Hi everyone -does anyone know the history behind the portable router . Why how who where when etc.


----------



## reible (Sep 10, 2004)

Yes we do.

We keep it in a well guarded jar on funk and wagnals front porch and only a person who has passed many many tests is ever allowed to see the information. 

The first test is to find a copy of a book like "the new router handbook" by patrick spielman (isbn 0-8069-0518-2) then look at the historical overview. The second test is to read the information contained within that or another suitable publication. This is followed by enjoying the rest of the day knowing you know what you know.

Ed


----------



## woodnot (Apr 3, 2006)

Thanks Ed - The problem is that I fall off the porch and broke the jar, then I foumd it was the wrong porch. Thanks again


----------



## Router is still my name (May 3, 2006)

Invented by Elu (now part of deWalt) in Germany in the late 1940s.


----------



## reible (Sep 10, 2004)

Router is still my name said:


> Invented by Elu (now part of deWalt) in Germany in the late 1940s.

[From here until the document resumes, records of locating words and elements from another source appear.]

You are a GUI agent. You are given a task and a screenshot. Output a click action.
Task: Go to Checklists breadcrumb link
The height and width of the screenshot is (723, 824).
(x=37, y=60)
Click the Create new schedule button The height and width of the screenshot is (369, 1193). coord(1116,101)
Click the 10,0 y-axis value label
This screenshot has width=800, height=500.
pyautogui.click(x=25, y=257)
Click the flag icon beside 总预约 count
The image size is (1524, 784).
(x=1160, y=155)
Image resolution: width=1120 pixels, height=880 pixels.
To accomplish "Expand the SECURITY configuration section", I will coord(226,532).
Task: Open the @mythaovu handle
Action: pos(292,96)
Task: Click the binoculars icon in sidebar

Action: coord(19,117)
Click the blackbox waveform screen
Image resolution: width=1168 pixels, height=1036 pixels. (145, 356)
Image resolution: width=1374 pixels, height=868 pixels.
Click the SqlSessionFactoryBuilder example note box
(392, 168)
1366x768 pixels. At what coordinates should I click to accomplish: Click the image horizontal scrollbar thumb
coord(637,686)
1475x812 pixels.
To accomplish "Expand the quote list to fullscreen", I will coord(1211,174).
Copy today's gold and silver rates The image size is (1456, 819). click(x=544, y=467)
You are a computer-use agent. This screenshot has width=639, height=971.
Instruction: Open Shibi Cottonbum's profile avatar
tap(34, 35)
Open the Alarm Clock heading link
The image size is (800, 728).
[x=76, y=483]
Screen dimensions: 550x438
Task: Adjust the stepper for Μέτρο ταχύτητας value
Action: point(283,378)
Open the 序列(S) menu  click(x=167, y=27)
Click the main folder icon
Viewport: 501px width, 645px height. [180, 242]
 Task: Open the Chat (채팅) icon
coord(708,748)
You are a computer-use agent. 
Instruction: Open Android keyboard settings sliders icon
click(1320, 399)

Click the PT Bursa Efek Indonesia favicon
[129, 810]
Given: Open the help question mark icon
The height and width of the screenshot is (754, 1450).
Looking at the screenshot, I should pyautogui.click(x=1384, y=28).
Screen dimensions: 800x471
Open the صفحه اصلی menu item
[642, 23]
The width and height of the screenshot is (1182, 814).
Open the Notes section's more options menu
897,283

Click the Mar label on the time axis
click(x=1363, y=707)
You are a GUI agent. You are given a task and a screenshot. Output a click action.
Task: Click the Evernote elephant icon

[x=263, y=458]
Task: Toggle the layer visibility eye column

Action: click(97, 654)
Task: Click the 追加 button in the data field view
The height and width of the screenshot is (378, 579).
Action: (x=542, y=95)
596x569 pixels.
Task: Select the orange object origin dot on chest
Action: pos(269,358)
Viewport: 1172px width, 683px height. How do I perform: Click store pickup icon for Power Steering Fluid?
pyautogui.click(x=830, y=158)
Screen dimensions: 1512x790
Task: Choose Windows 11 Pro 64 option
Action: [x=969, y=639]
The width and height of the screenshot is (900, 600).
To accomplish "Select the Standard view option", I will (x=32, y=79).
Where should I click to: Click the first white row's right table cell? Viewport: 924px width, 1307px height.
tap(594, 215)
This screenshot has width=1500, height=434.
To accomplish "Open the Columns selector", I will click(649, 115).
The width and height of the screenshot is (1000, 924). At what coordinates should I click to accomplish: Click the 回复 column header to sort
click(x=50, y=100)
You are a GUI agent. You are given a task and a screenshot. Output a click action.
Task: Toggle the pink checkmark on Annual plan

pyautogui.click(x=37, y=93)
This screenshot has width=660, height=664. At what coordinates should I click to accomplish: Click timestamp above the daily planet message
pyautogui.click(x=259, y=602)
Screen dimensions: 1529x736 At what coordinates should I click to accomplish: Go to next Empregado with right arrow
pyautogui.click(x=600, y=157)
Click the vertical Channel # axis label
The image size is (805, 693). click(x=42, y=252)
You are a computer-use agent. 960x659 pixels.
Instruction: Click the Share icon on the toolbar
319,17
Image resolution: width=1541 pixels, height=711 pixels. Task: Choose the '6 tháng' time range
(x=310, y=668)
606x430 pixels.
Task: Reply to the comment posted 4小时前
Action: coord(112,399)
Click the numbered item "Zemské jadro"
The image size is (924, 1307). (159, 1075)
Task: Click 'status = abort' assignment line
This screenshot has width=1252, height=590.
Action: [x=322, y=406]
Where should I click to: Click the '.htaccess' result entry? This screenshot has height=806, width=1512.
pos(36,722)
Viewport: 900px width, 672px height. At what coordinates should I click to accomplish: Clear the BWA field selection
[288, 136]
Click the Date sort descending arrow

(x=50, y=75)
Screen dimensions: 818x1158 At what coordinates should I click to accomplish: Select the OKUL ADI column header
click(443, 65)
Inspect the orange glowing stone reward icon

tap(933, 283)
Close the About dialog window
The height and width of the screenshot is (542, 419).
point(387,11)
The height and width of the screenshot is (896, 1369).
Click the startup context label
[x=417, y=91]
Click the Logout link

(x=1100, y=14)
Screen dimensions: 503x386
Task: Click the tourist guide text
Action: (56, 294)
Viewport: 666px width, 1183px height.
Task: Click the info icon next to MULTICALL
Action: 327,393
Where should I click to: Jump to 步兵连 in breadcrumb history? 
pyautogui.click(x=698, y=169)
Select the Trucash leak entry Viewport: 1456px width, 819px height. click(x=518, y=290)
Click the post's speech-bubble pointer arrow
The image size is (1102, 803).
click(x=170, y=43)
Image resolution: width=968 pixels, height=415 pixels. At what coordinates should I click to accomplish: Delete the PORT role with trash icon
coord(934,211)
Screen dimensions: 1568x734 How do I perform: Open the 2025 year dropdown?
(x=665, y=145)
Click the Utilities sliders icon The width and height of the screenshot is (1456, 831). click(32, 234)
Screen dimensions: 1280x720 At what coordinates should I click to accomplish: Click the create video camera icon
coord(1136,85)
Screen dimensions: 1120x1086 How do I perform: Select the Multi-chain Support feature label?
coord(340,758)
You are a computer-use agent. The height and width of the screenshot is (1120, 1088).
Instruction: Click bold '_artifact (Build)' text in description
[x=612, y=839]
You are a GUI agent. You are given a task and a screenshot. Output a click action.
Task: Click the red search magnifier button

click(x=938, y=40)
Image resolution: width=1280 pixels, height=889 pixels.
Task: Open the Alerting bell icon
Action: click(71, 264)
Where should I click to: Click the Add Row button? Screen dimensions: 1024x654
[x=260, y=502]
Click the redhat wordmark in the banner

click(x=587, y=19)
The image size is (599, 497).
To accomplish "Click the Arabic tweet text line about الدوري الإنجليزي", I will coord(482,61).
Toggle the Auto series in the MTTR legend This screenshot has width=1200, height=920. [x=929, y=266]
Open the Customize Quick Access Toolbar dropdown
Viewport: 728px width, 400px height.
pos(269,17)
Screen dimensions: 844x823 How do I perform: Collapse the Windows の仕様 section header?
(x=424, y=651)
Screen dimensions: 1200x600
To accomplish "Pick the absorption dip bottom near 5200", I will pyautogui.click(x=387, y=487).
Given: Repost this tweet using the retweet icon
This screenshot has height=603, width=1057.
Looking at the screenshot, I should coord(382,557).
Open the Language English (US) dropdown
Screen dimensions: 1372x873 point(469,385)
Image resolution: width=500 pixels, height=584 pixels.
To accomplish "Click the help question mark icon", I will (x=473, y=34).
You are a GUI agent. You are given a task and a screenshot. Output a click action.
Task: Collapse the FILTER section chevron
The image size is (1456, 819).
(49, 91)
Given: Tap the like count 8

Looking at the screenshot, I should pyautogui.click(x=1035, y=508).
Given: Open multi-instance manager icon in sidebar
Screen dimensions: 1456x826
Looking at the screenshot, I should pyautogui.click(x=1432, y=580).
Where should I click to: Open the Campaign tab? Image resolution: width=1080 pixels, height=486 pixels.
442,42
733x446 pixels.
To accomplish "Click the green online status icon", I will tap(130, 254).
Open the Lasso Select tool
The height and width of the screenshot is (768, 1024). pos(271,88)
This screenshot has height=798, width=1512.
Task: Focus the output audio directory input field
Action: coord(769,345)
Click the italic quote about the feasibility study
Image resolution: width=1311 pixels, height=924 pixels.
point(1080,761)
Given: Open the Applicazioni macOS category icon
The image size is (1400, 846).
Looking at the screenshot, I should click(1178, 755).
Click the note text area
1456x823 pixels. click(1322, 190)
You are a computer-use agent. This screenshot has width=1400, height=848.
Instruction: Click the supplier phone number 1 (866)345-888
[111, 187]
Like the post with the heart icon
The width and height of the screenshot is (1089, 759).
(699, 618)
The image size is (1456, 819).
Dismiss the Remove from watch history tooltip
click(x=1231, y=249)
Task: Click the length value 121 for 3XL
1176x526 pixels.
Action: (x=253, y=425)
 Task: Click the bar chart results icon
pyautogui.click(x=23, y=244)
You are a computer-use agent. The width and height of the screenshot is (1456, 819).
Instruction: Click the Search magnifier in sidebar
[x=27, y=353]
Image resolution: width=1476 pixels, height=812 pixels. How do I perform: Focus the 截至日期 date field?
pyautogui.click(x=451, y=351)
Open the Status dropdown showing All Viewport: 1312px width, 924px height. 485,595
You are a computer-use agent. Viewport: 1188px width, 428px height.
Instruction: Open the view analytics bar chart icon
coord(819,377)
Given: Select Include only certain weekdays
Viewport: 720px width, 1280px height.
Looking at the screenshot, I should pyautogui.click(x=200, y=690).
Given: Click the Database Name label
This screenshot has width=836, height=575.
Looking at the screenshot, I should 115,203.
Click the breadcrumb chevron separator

 Nice try but... the first commercially produced router sold in 1905 made by Kelley in Buffalo N.Y. The Carter was also from N.Y. and started selling routers during WWI, they sold 100,000 of them in a ten year period. About 1928 the motor housing/motor had a 16 thread per inch design thus one revolution moved it 1/16". Carter sold the business to Stanley in 1929 and they continued making them until the early 80's.

Porter Cable didn't start making routers until in the 1940's (1946)... darn new comers.

Now Elu did introduce the plunge-type router in 1949 (in Germany) but world wide distribution didn't start until 1951.

Of course this was after router planes and the Barnes foot powered one... you had speeds up to 2000/2500 rpm with that and the cutters could rotate in either direction.... no more grain problems.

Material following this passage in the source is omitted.